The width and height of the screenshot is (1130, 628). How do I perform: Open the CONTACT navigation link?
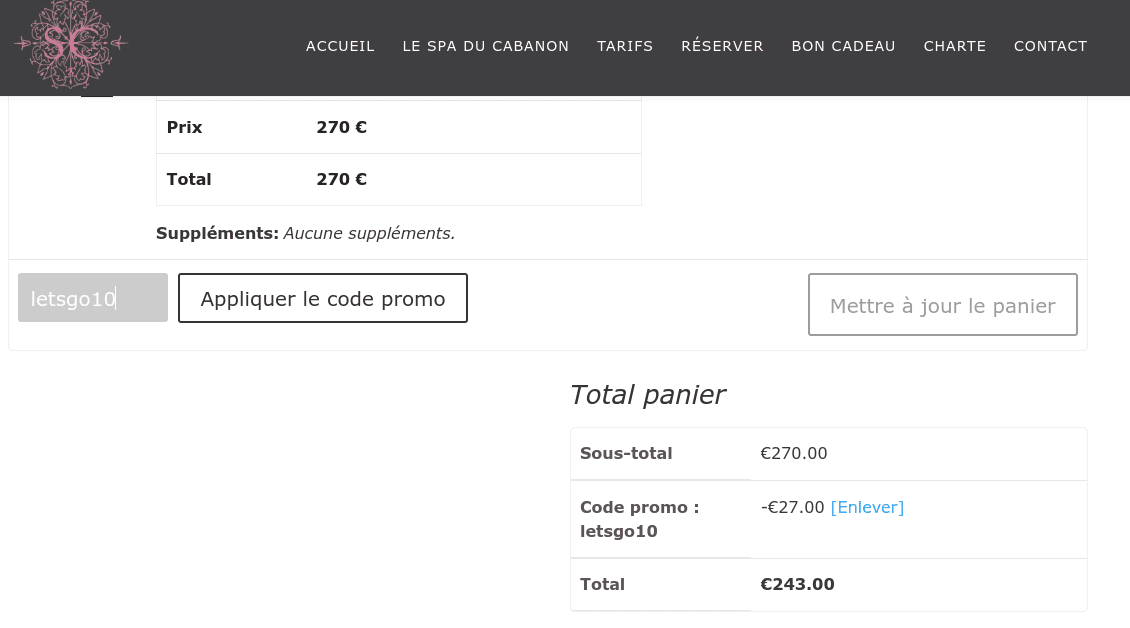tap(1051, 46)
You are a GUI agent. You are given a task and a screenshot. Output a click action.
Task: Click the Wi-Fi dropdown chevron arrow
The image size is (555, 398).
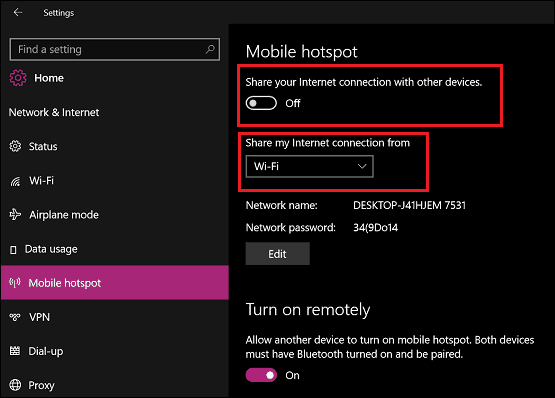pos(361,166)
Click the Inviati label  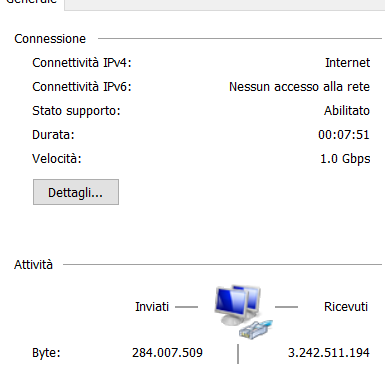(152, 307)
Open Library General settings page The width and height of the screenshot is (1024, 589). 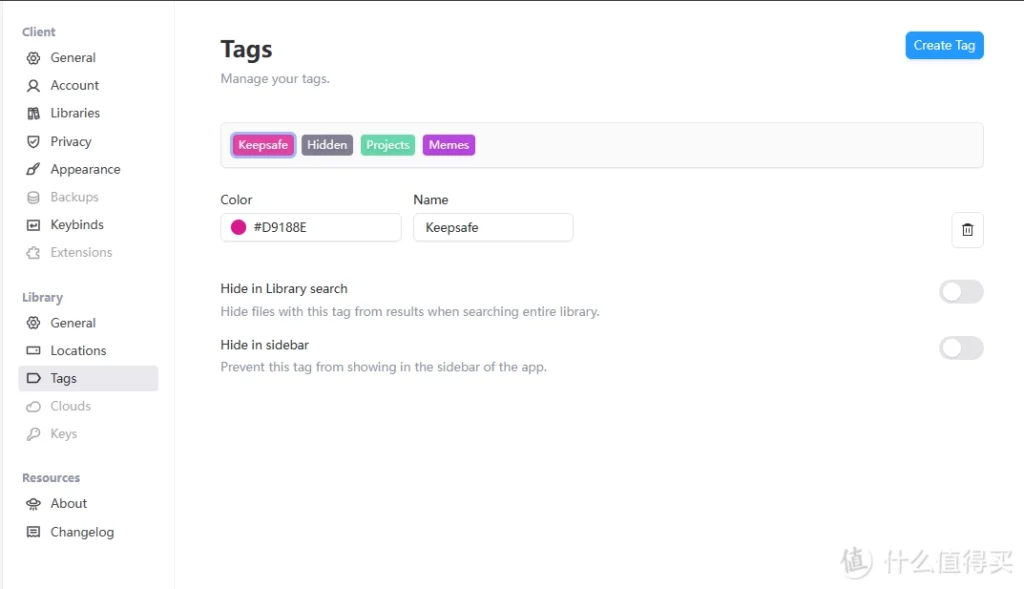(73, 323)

* * *

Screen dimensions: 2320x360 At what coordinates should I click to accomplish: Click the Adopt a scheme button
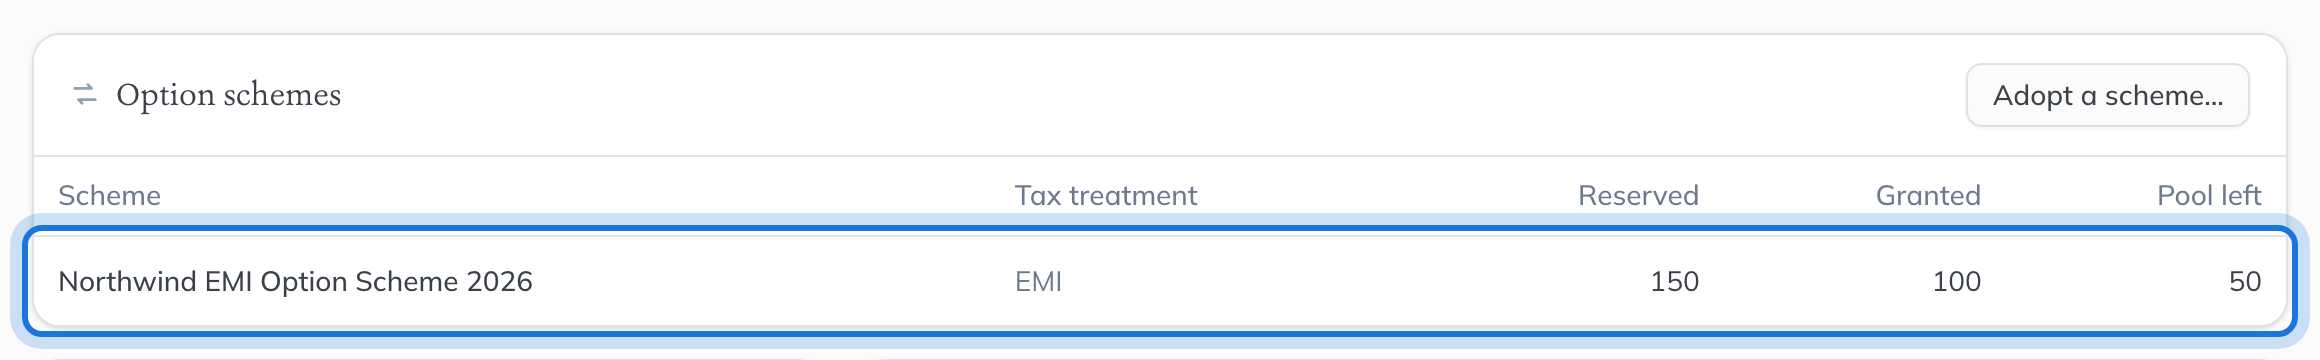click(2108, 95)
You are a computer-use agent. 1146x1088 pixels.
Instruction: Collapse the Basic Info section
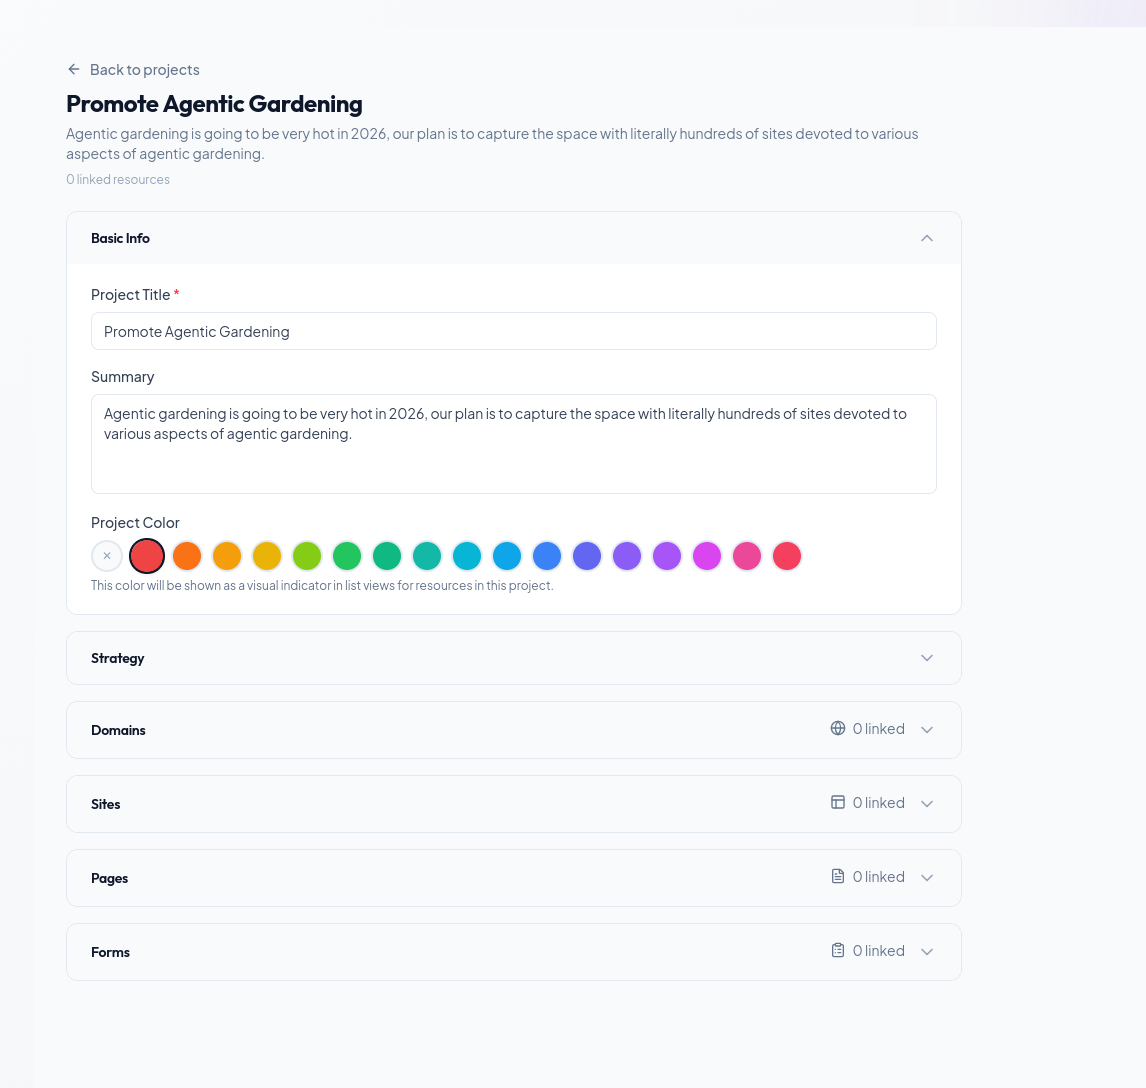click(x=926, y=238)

## WHAT YOU HAVE TO DO
When a line in the data holds the word "agent", show that line.

## ANSWER TO THIS EXERCISE
You are a GUI agent. You are given a task and a screenshot. Output a click action.
You are a computer-use agent. 1146x1088 pixels.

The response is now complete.